Why are death sentences and executions dropping?

By Liz Halloran
Posted 4/30/06

TRENTON, N.J.--One way or another, convicted murderer John Martini will die in this city's aged state prison, where he's marking time on death row with New Jersey's nine other condemned men.

At 75, he's an old man with an old man's infirmities--cataracts, a stomach ailment, and a bum hip that keeps him in a wheelchair. Martini, who 17 years ago kidnapped and killed businessman Irving Flax, also has a morbid distinction: His appeals are all but exhausted, and he's in line to become the first New Jersey inmate executed in 43 years.

FIRM. Lorry Post lost a daughter, but his position hasn't changed.
Jeffrey MacMillan for USN&WR

"This is the closest the state has gotten in decades to an actual execution," says Marilyn Zdobinski, the county prosecutor who in 1990 put Martini behind bars. He has since been convicted of earlier murders in Arizona and Pennsylvania.

But it recently became more likely that Martini will die from the ravages of old age: New Jersey lawmakers this year became the first in the nation to pass a legislative moratorium on executions. They've ordered a new commission to determine whether the state's death penalty law is "consistent with evolving standards of decency" or whether it should be abolished in favor of life sentences without parole.

"We have a governor [Democrat Jon Corzine] who's in favor of abolishing the death penalty, as well as Republicans who feel the same," says state Sen. Raymond Lesniak, a Democrat and former death penalty supporter who sponsored the bill. "It would eliminate any possibility of executing an innocent person."

New Jersey joins a growing roster of states re-evaluating their laws at a time when executions in the United States--last year there were 60--are matching their lowest level in more than a decade. New York declined to reinstate the death penalty after its high court struck down the law, and governors--including those in California and Florida--have temporarily suspended capital punishment amid a flurry of legal challenges claiming that the most common method of execution, lethal injection, is cruel and unusual. Critics say that improper administration of anesthesia as the first in the three-step process has caused those being executed excruciating pain. For that reason, federal executions are on temporary hold as well. Last week the issue landed in the U.S. Supreme Court, where justices heard lawyers for a Florida death row inmate argue that their client should be allowed to file a civil rights appeal challenging lethal injection as unconstitutional.

■ ■ ■

*TASK ITEM*.
Answer these questions from the article on falling death sentences and executions:
1. How old is John Martini?
2. Which state senator sponsored the bill for the moratorium on executions?
3. How many executions took place in the United States last year?

■ ■ ■

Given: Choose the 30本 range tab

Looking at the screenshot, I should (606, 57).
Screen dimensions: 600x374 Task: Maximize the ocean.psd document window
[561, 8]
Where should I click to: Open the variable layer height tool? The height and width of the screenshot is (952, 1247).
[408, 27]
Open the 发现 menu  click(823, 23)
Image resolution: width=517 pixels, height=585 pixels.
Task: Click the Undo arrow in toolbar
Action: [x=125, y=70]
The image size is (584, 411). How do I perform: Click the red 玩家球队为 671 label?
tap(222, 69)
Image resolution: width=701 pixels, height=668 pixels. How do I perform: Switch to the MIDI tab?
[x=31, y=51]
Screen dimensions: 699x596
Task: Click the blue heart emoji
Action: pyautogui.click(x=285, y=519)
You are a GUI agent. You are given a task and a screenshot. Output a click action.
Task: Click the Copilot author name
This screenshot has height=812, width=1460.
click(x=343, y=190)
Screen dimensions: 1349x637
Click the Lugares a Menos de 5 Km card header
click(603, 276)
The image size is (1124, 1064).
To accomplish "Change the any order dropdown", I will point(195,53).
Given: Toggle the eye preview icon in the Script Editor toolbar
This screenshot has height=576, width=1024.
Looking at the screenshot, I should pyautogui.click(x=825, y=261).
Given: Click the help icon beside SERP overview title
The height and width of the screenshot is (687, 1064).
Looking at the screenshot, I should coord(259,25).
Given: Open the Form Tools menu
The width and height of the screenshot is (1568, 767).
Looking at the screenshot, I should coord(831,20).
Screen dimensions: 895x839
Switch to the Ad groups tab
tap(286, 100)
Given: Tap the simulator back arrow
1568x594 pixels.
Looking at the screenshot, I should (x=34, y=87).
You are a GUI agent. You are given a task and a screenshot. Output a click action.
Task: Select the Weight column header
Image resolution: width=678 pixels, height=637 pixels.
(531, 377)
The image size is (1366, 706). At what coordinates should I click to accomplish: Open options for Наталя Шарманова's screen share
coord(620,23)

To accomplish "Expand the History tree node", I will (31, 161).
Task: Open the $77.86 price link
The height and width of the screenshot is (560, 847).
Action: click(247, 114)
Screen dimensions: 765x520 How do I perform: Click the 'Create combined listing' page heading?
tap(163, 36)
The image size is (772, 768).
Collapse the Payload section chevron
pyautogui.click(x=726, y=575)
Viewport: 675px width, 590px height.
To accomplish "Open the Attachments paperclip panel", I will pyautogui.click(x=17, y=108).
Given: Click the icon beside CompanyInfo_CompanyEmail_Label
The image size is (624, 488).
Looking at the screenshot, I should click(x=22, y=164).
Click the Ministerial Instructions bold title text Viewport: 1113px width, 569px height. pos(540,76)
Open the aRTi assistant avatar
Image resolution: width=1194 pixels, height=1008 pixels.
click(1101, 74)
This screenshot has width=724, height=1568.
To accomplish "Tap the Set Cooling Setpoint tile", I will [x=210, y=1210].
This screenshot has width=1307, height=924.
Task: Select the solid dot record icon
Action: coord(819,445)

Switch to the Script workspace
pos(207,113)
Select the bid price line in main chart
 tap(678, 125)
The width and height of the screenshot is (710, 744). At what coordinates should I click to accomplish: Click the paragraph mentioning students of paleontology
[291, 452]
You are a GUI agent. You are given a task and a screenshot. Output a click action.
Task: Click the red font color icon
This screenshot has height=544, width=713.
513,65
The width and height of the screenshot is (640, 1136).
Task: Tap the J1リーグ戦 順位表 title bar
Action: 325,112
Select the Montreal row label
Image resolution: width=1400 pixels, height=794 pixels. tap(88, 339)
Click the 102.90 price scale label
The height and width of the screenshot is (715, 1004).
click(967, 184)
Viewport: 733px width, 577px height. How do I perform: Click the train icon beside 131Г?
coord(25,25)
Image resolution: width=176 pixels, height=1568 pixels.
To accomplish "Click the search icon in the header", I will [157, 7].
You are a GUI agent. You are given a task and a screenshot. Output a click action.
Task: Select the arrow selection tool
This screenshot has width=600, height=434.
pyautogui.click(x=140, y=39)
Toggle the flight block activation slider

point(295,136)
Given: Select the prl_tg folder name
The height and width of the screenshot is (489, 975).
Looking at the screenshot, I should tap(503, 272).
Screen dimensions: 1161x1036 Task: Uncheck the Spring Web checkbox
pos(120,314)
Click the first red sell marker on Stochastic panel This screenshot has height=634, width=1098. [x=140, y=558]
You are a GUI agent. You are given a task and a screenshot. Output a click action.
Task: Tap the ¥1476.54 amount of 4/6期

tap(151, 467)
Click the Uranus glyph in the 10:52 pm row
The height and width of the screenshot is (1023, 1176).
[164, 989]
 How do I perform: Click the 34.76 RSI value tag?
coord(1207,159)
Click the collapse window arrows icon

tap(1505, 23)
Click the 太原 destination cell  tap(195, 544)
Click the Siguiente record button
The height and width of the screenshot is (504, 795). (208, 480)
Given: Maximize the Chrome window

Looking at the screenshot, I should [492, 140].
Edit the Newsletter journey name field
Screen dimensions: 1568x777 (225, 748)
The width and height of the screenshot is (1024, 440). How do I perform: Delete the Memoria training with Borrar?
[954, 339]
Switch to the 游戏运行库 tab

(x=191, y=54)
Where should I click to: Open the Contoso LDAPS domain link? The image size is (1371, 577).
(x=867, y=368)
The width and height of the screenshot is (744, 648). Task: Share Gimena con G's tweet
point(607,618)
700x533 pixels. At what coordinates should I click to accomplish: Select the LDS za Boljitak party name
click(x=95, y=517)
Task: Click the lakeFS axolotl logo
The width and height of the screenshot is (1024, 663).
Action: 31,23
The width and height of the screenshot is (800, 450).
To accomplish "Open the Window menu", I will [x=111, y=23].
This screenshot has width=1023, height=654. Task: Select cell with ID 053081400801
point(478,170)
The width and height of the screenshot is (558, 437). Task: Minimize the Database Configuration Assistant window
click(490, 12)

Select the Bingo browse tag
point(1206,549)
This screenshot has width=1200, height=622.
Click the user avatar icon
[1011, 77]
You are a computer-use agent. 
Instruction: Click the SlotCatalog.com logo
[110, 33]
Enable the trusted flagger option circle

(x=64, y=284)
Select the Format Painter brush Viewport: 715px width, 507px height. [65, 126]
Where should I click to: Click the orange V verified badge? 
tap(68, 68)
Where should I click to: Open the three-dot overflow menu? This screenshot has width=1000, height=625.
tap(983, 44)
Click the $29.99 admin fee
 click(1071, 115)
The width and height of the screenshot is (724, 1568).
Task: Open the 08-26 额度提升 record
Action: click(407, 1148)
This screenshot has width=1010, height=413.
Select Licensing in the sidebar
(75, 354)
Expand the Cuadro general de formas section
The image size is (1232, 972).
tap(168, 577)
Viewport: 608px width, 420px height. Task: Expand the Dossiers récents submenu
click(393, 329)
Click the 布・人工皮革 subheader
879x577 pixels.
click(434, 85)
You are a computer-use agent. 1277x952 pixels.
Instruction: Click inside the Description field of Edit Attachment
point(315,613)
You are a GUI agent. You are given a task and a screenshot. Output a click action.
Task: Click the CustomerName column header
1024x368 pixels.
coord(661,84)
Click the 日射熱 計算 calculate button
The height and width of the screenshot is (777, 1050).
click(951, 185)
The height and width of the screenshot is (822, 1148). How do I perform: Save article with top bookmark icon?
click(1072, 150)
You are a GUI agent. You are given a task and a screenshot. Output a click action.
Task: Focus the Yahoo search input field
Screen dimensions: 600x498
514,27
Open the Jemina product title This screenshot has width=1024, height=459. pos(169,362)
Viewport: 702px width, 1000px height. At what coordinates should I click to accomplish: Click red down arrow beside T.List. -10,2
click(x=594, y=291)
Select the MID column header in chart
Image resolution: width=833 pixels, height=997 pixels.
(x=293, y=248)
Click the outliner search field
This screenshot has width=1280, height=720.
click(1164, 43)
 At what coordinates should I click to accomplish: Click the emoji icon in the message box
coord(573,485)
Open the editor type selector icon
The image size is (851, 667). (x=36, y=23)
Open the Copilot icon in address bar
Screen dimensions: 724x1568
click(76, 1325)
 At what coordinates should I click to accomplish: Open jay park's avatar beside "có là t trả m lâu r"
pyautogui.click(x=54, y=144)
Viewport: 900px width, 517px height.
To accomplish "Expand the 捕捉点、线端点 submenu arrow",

■ ■ ■

*TASK ANSWER*.
1. 75
2. Raymond Lesniak
3. 60